(Stored data)
BEGIN
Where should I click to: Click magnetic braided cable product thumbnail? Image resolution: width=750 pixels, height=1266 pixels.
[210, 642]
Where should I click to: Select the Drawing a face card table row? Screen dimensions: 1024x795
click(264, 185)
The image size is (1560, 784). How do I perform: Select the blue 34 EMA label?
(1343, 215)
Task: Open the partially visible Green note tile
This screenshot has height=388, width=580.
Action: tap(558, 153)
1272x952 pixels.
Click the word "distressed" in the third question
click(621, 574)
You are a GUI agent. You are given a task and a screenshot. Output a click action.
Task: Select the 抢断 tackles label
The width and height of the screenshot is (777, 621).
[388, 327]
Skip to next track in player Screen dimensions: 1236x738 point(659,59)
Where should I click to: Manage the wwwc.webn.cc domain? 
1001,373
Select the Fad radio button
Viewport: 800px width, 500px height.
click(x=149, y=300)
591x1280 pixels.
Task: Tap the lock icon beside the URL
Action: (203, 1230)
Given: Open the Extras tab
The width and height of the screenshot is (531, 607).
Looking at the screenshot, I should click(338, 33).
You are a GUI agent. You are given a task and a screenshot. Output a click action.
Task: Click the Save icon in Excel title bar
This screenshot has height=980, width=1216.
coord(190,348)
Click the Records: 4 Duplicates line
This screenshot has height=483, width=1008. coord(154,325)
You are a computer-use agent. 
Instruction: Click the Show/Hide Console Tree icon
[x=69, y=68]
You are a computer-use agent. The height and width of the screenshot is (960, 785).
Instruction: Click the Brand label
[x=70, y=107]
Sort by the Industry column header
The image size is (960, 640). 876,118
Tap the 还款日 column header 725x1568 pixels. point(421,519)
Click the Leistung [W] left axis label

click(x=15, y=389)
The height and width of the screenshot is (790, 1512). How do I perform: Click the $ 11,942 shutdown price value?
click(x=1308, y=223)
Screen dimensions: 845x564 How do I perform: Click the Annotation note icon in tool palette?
END
Tally the lines of the data that contain the string "computer", and report nothing but the tally.

— Written reply —
2